Have you heard this one? There are people that are afraid to take the I-8 between Phoenix and San Diego because of the Mexican drug cartel. The interstate runs too close to the border. The rumor is the cartel is on the mountaintops and has spotlights sending signals to each other regarding when to move the drugs across the border. You don’t want to be on the road when it happens because they’ll kill you. So the safe bet is to always take the I-10. At least until the wall is built!
We rolled the dice and took the I-8 on Christmas morning. At one point between Yuma and Dome Valley I thought I saw someone signaling with a mirror towards the border. It must’ve been my imagination getting the best of me. In less than seven hours we made it out to McDowell Mountain Regional Park (MMRP).

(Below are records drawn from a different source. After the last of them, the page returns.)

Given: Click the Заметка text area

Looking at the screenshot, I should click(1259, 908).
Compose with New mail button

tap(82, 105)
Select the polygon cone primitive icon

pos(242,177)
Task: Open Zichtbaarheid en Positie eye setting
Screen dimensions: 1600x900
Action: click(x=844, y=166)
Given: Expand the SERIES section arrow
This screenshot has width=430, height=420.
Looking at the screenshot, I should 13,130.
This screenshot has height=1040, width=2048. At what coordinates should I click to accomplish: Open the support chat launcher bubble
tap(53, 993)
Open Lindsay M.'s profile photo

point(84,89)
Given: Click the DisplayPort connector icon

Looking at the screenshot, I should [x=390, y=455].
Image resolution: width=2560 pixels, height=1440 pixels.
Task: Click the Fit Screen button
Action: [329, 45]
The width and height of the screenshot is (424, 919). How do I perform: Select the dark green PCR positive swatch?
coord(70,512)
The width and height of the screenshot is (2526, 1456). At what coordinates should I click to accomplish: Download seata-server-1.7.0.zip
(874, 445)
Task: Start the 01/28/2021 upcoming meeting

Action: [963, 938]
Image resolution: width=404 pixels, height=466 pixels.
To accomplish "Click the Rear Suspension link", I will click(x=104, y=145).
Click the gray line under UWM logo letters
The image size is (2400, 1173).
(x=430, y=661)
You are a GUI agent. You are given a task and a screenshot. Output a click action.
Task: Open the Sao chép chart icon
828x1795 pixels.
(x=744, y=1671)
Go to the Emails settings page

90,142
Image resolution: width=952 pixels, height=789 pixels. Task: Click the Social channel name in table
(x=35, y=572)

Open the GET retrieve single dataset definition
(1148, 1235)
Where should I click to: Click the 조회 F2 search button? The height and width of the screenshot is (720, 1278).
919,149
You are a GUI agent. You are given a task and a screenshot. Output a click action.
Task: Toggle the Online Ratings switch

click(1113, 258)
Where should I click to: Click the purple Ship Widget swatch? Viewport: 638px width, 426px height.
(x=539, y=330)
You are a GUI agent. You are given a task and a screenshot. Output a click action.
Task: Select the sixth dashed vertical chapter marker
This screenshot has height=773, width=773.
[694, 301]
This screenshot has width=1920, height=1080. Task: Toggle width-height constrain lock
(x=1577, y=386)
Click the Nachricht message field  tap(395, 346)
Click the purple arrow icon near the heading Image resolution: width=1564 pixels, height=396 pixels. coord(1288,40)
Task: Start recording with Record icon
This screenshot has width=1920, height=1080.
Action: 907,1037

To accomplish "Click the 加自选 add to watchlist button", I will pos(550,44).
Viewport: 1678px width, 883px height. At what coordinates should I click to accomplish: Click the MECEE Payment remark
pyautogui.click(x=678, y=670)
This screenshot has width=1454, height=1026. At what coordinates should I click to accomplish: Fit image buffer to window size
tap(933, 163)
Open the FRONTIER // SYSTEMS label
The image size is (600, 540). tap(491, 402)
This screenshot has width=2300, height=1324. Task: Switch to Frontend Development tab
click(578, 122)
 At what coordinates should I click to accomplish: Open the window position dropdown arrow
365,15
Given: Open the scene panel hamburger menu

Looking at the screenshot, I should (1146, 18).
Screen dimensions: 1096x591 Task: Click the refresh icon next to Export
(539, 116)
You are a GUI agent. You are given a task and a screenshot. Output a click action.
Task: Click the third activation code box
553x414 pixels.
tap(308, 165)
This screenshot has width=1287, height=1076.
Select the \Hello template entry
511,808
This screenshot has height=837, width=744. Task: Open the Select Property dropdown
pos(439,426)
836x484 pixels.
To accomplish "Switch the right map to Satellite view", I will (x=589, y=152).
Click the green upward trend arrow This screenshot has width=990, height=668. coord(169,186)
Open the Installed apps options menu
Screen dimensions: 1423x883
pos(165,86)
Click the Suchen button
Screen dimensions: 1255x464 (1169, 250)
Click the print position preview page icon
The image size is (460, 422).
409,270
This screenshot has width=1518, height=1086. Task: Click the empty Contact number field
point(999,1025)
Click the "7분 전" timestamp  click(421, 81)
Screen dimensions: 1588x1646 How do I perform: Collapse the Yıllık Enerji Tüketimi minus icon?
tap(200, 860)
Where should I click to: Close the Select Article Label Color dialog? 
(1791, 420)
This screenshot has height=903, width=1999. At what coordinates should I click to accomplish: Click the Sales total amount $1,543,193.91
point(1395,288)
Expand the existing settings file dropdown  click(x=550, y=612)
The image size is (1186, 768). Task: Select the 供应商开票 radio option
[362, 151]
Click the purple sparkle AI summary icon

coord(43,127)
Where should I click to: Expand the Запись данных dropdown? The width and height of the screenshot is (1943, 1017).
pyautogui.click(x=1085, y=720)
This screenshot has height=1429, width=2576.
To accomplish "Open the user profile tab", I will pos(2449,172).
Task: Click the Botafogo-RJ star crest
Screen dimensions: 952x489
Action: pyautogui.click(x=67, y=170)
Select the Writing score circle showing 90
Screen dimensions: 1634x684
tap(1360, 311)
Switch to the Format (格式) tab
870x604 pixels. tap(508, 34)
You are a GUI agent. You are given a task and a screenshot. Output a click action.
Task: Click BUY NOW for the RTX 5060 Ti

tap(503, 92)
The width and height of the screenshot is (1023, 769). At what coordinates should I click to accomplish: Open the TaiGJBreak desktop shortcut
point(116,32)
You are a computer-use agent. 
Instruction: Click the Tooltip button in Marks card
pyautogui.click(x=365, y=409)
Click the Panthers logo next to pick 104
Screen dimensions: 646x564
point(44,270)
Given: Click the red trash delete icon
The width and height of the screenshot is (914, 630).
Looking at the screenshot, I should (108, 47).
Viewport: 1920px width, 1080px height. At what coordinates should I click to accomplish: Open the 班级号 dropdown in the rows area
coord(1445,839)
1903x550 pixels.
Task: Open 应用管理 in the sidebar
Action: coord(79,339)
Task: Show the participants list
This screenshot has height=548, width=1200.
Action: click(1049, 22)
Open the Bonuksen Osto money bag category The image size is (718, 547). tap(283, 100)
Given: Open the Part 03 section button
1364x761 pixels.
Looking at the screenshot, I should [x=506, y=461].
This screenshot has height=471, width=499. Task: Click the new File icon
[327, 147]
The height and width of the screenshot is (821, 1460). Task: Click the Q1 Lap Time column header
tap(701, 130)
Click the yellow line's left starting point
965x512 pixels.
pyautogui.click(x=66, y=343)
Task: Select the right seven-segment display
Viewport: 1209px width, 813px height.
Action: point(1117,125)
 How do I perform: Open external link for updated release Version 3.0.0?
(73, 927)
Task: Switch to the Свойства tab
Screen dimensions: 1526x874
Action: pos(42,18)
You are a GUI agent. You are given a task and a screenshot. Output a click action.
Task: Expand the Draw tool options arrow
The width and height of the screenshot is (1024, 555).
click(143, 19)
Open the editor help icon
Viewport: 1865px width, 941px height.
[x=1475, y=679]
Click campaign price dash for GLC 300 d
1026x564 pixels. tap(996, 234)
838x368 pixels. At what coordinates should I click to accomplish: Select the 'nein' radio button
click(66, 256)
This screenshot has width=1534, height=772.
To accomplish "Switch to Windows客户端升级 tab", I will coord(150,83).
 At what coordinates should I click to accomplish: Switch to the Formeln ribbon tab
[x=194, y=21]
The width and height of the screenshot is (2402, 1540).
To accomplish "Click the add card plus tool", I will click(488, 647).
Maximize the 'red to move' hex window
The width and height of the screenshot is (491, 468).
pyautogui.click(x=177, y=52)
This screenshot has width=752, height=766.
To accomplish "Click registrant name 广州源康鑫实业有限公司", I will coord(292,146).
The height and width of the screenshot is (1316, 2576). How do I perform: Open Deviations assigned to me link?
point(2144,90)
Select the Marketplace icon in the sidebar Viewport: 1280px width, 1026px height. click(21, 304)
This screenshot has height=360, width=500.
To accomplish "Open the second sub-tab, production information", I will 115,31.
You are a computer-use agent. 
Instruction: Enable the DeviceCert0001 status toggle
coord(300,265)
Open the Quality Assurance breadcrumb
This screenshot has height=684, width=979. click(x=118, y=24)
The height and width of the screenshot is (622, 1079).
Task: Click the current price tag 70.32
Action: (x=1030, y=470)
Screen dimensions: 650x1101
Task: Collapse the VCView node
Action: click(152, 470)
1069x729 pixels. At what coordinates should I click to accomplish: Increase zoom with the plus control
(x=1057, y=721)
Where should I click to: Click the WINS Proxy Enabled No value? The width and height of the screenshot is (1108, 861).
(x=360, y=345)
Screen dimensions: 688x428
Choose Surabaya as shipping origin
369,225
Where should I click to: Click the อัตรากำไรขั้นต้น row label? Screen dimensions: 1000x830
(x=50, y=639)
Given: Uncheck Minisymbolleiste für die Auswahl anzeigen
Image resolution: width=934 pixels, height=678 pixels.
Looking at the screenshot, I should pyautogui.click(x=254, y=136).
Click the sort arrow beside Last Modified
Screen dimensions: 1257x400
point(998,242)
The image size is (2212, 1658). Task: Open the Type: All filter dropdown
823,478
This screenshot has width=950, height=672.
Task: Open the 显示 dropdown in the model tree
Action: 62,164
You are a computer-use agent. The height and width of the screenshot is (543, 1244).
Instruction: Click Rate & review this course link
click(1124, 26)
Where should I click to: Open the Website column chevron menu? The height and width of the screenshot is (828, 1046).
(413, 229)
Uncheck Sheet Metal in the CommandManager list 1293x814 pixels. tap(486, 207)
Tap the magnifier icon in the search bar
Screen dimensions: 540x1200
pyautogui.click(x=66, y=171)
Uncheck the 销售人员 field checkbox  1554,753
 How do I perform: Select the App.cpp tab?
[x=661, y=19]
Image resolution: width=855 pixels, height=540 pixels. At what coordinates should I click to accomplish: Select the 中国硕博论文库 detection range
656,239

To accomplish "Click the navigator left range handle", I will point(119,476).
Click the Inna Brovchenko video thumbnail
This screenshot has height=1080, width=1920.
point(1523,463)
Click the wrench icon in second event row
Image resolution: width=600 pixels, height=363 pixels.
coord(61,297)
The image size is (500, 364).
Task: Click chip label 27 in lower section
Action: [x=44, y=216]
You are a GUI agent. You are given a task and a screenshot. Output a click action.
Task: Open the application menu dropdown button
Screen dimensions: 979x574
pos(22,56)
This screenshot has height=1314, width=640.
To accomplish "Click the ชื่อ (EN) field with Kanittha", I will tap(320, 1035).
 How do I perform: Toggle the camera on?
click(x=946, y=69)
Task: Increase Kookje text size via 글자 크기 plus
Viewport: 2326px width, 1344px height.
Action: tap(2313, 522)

MMRP is one of the best campgrounds in which we’ve stayed. It’s a well maintained, beautiful park with wide open vistas of the desert and surrounding mountains. If you are in the south loop there’s so much space between sites it feels like you are boondocking. Hell, we’ve been in closer quarters boondocking in Borrego. It’s $30 a night and all sites come with water and power, no sewer. The bathrooms and showers are very clean. The shower is included in the price so no need to hoard quarters. And I’m talking about hot showers (what’s with this cold shower craze all the health and wellness nuts are swearing by?) The catch is the campground is always full, so you need to plan in advance. And they are only open for six months. It’s just too hot the other six months.
And now for the biking, because why else would we be there for five nights? There are miles and miles of beautiful singletrack in MMRP and it connects to Scottsdale McDowell Sonoran Preserve, which also has miles and miles of beautiful singletrack. It is fast, flowy, and fun, not the least bit challenging, but still very enjoyable. My favorite was the Long Loop at McDowell Competitive Track. Both areas were really easy to navigate because of the terrific signs at every intersection.
The weather in the greater Phoenix area, aka Valley of the Sun, is very pleasant this time of the year, just like San Diego, but a little drier. Call me soft if you want, but I think Valley of the Sun is uninhabitable in the summer. It’s just way too hot and I couldn’t imagine being a prisoner to air conditioning 24/7.
Every morning and evening the campsite was full of birds that we don’t see in San Diego. Coveys of Gambel’s Quail walking through our site. Gila Woodpeckers and Gilded Flickers perched on Saguaros and Cardinals flying around. We enjoyed our stay so much we tried to extend it, but all 76 sites were completely booked. When Amelia turns 70 she’s going to do a 6 month camp host gig out there, she said I can come too if I want.